Joining me now, the man himself, Andrew McCabe. He is now a CNN senior law enforcement analyst and the author of "The Threat: How the FBI Protects America in the Age of Terror and Trump." Andrew, good evening. Did I get it all right?


LEMON: Okay.

MCCABE: Thank you.

LEMON: It's good to see you. I'm so glad that this weight is off your shoulder, I would assume, one would assume, so, we'll find out in the course of this interview. This is a big deal. How are you feeling?

MCCABE: You know, it's hard to describe, Don. It's -- on the one hand, it's incredibly satisfying. It is a great result for my family and it is a total vindication from three years of a very, very tough situation.


MCCABE: But it's also kind of bittersweet because on the other hand, as this settlement makes clear, this should never have happened. And to, you know, acknowledge the fact that like we have gone through all of this for nothing is a little bit tough. But I'm trying to put that behind me and just focus on the positive.

LEMON: Well, the thing is that what people don't realize is that the -- you know, they tried to destroy you, right? And this not only affects you. It affects your family. It affects your wife, your kids, those close you to, your parents, and on and on, for something -- the sleepless nights, I'm sure, and all the other issues that you had to deal with, the financial aspect of it -- for something that did not have to happen just because people were out to destroy you.

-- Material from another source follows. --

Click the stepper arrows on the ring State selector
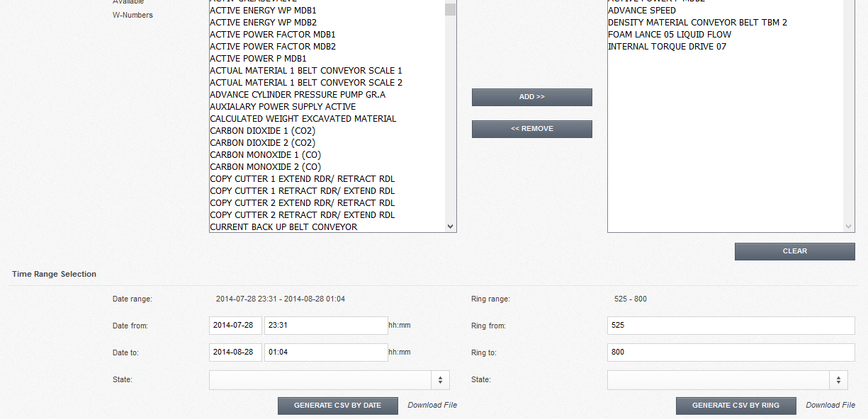pyautogui.click(x=838, y=379)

This is a Trump tactic, this is a Trump supporter tactic, this is a Trump acolyte tactic, and it's something that he has injected into the culture.

MCCABE: Yeah, that's absolutely right. I mean, look, it's been incredibly tough for us and tough on my family and my wife and my parents. But look, Americans go through tough things every day, right? Seven hundred thousand of us died in the last year and a half. And God willing, I am still incredibly lucky that didn't happen to us.

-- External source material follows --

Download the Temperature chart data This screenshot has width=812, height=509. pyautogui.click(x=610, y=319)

But it is, on the bigger picture, it points out the corrosive effect that this unrelenting political assault on the institutions of our government and on the people, the human beings who do this work every day, this is the result of that.

People go through hell. And it undermines their confidence and their understanding of what they're here to do and who -- you know, their oath that they pledged to the constitution. They deserve the respect and the assurance that they will be treated according to the law and according to fairness and the processes that are in place.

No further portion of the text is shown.